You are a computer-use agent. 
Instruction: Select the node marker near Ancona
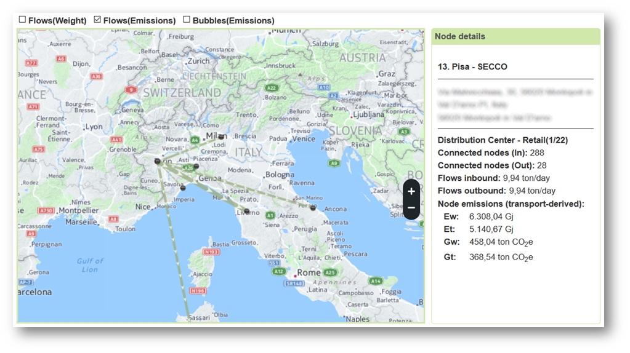(313, 208)

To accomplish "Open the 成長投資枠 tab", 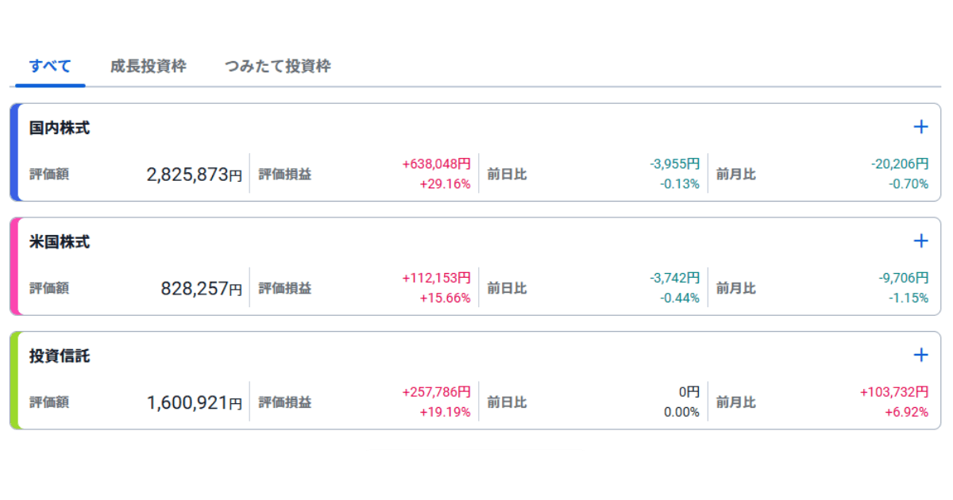I will (x=149, y=67).
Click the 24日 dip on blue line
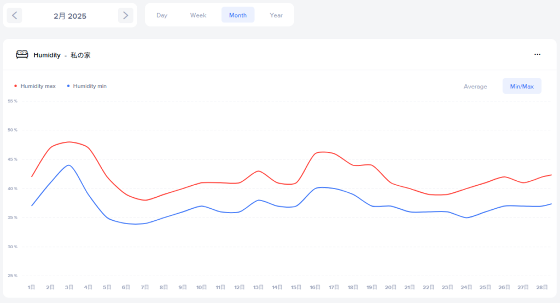This screenshot has width=560, height=303. 466,218
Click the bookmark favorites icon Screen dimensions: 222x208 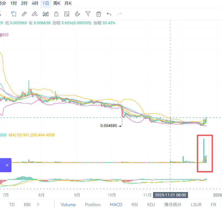pyautogui.click(x=14, y=14)
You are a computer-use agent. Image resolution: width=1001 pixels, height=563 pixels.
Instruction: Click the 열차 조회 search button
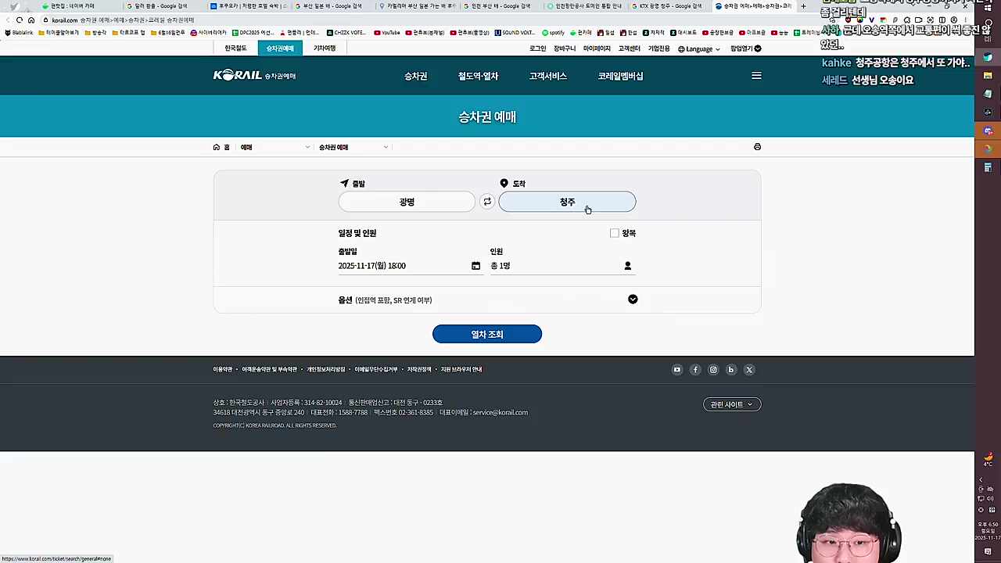point(487,334)
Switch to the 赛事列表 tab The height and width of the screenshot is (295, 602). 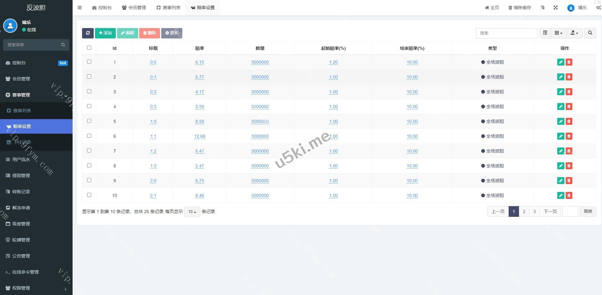tap(168, 8)
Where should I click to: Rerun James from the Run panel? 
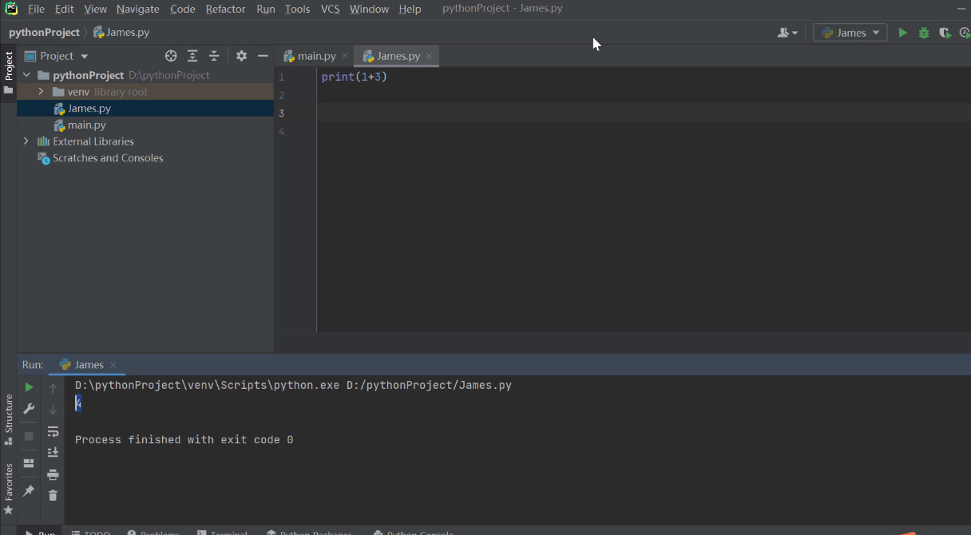(x=29, y=387)
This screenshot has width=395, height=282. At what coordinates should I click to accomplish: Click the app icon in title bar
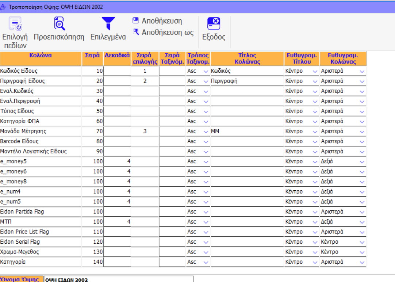(4, 7)
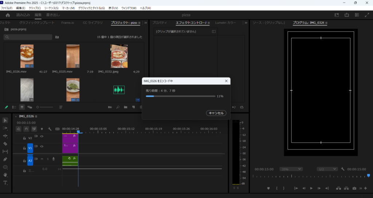This screenshot has width=373, height=198.
Task: Click New Bin folder icon in project panel
Action: point(125,107)
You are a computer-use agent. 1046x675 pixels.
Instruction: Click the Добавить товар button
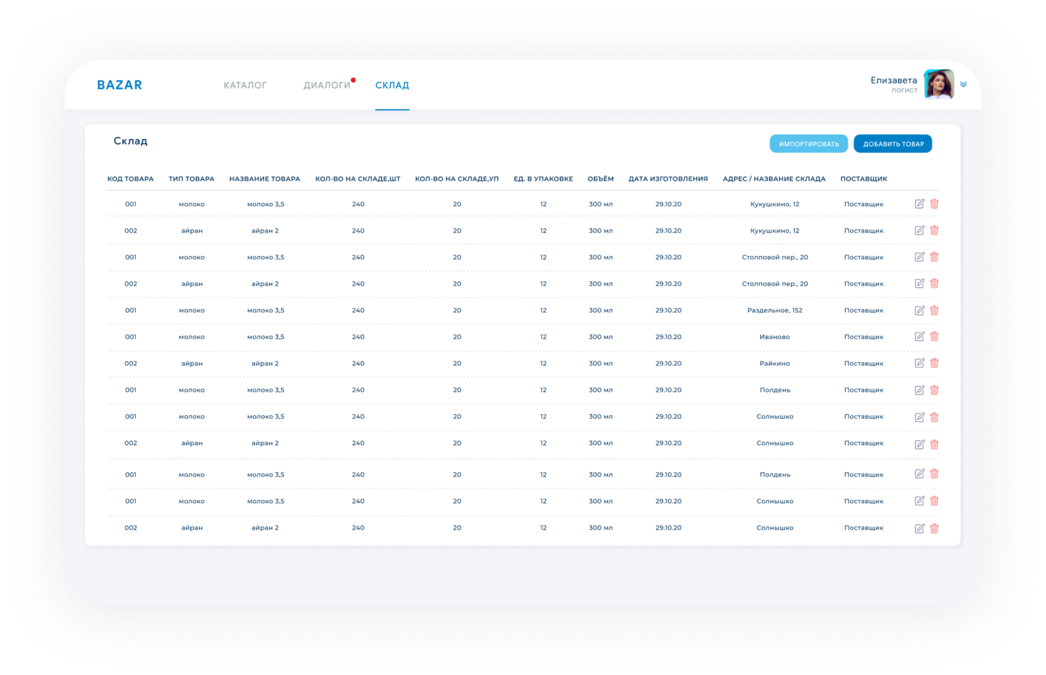pyautogui.click(x=893, y=144)
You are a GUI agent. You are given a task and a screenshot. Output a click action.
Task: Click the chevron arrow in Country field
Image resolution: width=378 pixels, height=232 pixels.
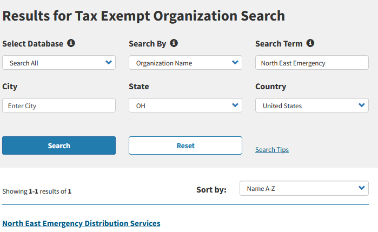click(362, 105)
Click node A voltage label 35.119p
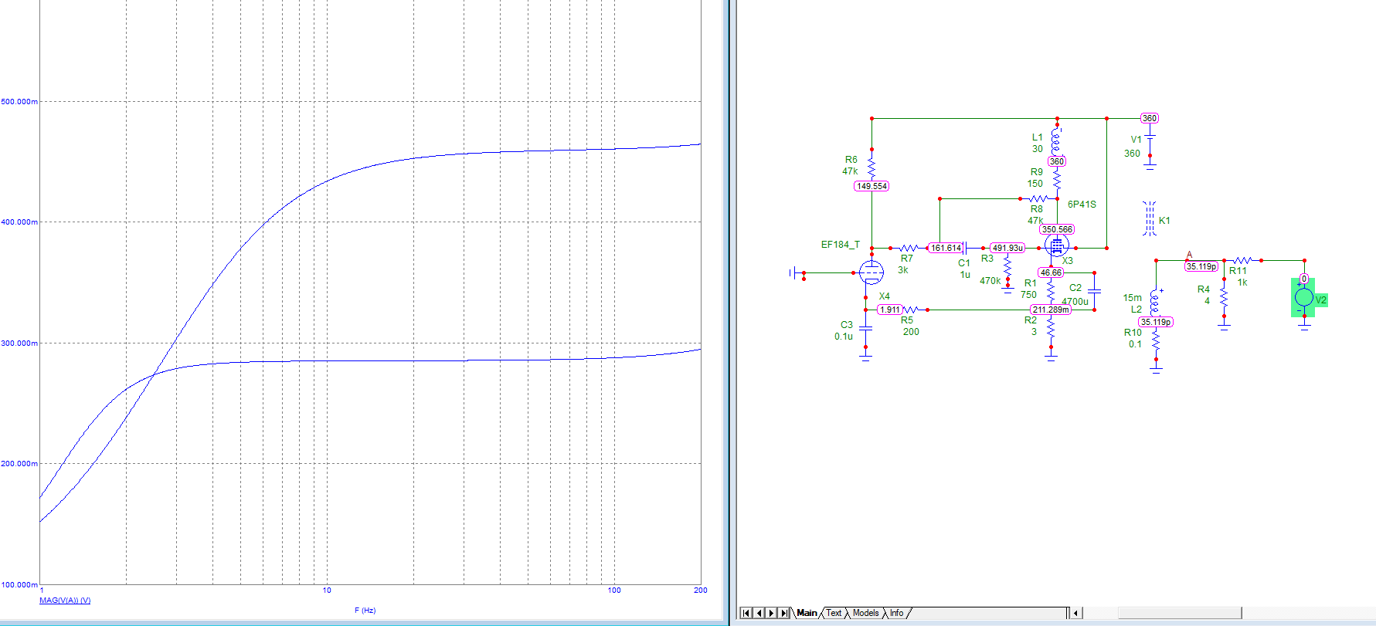The height and width of the screenshot is (626, 1376). click(x=1201, y=266)
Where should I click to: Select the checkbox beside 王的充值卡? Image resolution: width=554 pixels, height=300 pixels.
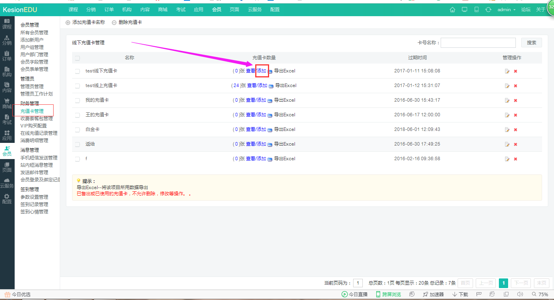[x=77, y=115]
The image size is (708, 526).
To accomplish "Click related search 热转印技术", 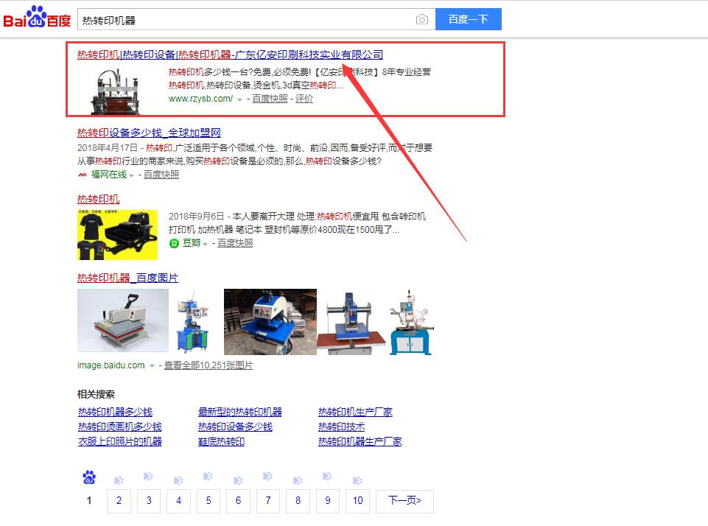I will coord(341,427).
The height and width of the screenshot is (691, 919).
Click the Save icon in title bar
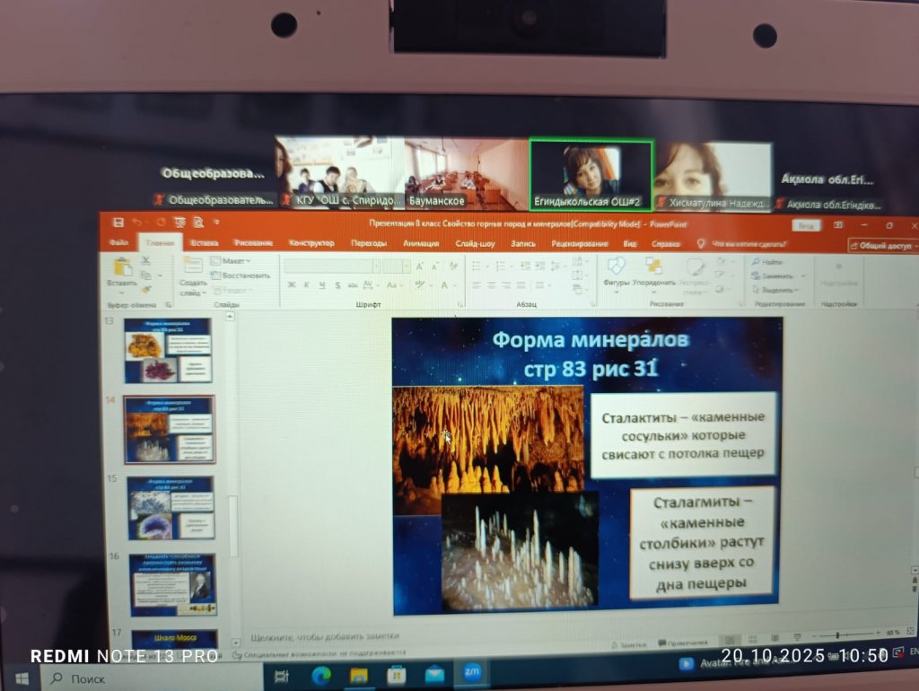pyautogui.click(x=115, y=222)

....................

__WORK REQUIRED__:
Please pull out every line of the listing above that contains the word "panel". Case counts.

__REPLY__:
Where should I click to: Rerun James from the Run panel? 
Task: Click New Bin folder icon in project panel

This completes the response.